そのことに関連したルール変更が、来年度から実施されることが決まった。

16日に行なわれた社保審・介護保険部会では、厚労省より介護認定期間の48カ月までの延長が提案され、同会の承認を得た。

これによって2021年度の審査ケースからは、更新の前後で要介護度に変化がなかった高齢者については、認定期間が最長48カ月に延長される。要介護度に変化があったケースについては、現在と同様の36カ月が最長の認定期間であることに変わりはない。

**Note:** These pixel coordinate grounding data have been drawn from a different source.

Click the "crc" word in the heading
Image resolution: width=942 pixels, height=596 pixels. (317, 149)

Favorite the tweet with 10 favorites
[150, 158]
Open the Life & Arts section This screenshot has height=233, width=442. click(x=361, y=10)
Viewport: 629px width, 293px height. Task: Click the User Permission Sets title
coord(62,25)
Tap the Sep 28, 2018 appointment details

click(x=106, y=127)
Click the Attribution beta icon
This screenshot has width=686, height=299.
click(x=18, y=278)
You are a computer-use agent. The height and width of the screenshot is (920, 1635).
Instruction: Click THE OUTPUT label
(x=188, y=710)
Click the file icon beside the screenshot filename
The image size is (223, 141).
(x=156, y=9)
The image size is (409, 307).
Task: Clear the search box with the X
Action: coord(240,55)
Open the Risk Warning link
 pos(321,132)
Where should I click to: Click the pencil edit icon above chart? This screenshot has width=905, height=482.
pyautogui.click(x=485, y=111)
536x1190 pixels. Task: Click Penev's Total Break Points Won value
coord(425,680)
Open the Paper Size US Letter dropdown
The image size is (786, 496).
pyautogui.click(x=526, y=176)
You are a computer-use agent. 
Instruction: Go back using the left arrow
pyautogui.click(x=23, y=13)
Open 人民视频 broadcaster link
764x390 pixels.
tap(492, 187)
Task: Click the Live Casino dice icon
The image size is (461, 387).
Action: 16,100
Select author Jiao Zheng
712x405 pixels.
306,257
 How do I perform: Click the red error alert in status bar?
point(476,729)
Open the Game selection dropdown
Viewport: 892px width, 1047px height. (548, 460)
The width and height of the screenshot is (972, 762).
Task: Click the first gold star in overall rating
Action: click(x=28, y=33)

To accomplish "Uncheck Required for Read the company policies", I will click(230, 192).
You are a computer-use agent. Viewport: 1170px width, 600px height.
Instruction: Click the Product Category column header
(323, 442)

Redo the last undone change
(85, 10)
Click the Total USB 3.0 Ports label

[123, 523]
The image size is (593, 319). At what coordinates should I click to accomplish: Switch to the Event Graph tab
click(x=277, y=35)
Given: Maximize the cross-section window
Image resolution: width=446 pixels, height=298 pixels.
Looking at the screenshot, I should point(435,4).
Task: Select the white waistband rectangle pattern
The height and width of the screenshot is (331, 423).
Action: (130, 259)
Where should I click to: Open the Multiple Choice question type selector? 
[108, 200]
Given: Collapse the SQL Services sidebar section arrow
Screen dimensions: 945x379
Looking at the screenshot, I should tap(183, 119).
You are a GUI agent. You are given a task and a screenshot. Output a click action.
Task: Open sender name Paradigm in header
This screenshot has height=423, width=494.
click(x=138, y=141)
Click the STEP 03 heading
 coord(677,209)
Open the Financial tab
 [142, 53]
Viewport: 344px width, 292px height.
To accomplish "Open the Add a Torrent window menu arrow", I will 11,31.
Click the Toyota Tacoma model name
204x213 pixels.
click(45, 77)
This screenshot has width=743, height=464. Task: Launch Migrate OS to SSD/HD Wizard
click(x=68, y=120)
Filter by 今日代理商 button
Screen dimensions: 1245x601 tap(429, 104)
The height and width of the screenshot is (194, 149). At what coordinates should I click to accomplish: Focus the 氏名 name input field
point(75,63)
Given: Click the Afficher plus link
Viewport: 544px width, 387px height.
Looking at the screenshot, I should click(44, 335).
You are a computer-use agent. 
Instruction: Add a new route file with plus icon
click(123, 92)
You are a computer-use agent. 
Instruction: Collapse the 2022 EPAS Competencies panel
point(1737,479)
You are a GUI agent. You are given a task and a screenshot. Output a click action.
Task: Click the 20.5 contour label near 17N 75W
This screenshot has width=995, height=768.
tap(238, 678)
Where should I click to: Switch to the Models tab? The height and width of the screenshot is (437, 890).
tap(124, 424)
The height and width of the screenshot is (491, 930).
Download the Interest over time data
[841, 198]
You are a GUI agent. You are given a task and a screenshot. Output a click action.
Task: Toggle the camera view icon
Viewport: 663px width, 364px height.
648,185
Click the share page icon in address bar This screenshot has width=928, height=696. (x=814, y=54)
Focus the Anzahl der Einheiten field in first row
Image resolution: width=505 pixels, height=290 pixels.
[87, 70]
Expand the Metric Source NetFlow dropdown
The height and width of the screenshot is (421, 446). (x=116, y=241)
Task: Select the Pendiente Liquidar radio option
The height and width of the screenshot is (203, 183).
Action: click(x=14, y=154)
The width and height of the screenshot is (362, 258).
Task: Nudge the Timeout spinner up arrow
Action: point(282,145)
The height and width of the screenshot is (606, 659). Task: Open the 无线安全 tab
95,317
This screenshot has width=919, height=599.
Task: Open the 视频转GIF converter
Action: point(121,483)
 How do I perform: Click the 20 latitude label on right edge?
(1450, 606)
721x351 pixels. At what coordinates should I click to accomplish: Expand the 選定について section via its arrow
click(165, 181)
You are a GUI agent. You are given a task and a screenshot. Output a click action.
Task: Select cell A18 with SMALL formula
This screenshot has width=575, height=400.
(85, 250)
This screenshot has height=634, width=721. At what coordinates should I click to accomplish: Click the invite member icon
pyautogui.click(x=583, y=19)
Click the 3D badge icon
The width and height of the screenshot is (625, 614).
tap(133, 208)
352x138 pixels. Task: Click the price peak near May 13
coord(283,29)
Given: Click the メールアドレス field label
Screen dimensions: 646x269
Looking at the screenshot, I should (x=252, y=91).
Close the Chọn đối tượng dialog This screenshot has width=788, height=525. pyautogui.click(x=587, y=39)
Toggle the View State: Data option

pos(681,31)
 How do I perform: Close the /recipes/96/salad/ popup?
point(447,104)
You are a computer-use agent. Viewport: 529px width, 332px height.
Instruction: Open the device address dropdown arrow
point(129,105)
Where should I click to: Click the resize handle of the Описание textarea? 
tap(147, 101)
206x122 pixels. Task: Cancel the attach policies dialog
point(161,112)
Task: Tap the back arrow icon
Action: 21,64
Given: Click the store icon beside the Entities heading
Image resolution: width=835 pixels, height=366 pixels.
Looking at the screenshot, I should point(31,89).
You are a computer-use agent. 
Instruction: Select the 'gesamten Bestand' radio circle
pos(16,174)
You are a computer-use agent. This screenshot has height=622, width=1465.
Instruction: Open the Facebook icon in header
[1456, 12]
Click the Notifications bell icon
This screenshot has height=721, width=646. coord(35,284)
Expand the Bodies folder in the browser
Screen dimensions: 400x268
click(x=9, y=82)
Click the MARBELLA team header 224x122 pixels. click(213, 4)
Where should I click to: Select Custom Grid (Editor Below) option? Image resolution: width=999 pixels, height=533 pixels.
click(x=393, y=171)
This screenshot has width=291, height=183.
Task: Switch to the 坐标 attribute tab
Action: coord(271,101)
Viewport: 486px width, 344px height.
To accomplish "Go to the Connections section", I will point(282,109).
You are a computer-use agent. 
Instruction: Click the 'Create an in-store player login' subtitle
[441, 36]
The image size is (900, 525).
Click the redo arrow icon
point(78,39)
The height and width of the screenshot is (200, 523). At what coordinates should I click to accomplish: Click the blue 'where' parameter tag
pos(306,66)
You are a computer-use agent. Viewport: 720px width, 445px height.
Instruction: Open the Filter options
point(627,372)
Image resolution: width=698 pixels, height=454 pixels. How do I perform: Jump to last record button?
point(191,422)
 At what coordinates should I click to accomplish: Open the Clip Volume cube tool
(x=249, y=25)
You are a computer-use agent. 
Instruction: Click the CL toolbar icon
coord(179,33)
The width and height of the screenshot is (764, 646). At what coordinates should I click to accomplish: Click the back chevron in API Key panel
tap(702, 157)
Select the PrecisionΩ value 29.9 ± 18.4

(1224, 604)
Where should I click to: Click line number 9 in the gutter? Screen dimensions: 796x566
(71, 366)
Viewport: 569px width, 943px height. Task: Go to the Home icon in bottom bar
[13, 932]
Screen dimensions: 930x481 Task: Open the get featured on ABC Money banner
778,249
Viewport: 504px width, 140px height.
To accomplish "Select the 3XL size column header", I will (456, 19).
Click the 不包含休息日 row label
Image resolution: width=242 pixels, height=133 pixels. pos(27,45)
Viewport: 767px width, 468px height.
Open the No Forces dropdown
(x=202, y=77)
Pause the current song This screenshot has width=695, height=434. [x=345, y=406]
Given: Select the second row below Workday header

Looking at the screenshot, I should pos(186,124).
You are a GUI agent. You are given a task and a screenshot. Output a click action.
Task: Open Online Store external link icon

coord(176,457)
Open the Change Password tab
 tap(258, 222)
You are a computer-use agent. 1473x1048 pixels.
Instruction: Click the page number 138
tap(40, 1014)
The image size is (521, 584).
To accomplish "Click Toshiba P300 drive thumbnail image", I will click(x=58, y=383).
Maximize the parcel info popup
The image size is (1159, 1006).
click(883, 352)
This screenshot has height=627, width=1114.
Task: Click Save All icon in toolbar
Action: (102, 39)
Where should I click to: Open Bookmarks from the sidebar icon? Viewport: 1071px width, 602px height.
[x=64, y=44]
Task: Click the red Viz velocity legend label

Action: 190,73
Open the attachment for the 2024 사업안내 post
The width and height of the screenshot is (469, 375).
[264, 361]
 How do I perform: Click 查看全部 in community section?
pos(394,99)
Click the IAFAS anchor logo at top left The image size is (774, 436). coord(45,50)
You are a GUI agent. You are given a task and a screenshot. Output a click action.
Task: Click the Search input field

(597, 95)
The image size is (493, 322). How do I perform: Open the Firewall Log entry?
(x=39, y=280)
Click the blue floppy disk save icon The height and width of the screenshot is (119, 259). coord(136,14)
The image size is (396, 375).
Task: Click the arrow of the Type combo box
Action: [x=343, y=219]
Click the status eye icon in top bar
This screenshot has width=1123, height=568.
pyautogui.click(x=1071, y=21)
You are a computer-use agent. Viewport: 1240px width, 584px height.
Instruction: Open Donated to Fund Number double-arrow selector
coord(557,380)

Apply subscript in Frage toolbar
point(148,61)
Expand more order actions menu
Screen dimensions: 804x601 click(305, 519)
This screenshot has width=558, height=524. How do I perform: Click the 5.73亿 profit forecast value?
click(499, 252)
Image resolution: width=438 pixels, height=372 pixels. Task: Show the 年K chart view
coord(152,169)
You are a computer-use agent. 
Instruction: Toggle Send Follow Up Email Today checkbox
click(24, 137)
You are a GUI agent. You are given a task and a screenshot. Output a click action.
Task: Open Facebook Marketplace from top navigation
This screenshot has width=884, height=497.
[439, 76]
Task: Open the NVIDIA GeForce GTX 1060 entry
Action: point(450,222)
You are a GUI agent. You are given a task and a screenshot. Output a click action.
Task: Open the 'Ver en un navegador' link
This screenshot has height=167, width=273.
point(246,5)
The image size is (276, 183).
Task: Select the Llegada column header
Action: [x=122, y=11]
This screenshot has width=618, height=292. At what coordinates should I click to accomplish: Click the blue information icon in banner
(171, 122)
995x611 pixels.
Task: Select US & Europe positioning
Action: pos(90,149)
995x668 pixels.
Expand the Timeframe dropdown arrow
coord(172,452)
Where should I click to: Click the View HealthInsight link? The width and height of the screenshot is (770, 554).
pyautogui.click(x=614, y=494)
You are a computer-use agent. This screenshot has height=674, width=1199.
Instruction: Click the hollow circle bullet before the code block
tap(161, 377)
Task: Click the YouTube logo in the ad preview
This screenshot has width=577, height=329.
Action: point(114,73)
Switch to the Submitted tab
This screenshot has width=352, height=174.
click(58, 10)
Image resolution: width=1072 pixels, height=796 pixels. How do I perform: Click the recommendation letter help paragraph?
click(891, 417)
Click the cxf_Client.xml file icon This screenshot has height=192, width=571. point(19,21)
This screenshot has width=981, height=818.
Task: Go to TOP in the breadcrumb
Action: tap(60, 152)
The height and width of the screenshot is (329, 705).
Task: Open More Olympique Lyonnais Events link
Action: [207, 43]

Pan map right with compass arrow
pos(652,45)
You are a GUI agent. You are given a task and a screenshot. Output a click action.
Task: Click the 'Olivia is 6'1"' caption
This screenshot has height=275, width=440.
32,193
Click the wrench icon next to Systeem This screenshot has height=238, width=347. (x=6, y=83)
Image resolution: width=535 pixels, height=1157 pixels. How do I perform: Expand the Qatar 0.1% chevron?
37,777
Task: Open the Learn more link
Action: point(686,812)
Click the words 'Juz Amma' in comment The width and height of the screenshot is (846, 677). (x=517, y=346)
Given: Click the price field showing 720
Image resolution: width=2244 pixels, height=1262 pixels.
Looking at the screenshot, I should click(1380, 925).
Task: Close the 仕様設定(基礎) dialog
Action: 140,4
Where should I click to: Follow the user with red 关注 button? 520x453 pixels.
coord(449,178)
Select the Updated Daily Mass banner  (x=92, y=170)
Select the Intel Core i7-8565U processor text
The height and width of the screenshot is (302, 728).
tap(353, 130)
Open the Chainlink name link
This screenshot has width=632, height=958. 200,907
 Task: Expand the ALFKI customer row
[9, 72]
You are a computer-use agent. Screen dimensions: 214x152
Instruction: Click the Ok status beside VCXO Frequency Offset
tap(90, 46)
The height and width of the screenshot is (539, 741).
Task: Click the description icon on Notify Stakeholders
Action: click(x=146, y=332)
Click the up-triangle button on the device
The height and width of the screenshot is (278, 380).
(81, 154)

期間延長で状態変化が要介護度に正しく反映されないのではないかと懸念する声も聞こえてくるが、そんな心配はいらない。そもそも要介護認定には状態変化の対応した、「区分変更申請」という方法が認められ、その申請いつでも制限なくできるのだから、要介護認定を受けてる本人もしくは家族、あるいはその支援担当ケアマネジャーが、常に要介護者の状態像に注意して、随時区分変更を申請すればよいだけの話だ。

そういう意味で僕は、「認定期間」そのものを廃止しても問題ないと思っており、「介護認定期間の延長は是か非か」という記事の中でも、そのことを主張している。

サービスの調整機能を果たしていない区分支給限度額も必要ないと思っているので、認定区分自体をもっと簡素化すればよいと思っている。(参照:要介護認定廃止議論に欠けている視点求められる要介護認定の見直し

何よりも、審査に必要な情報がほとんど書かれていないにもかかわらず、それがないことによって審査に着手できない元凶ともいえる、「医師意見書」の廃止を強く求めたいものである。(参照:やっぱり医師意見書は必要ない?

どちらにしても認定期間は最長48カ月に延長されるのだから、介護支援専門員に対して規準省令で課している、「短期入所生活介護及び短期入所療養介護を利用する日数が要介護認定の有効期間のおおむね半数を超えないようにしなければならない。」というルールも必要ないとして、削除すべきだろう。30日のリセットルールと、30日超えの減算ルールでのみで、一般入所と変わりのないショート利用なんて十分防止できるのであるから、これはいらないルールだ。

ところで要介護認定に関連しては、もう一つルール変更が行われる。それは認定調査に関する変更で、市町村が社会福祉協議会などの「指定事務受託法人」に認定調査を委託した場合のみ、介護支援専門員以外の職種の者に調査委託が可能とするというものだ。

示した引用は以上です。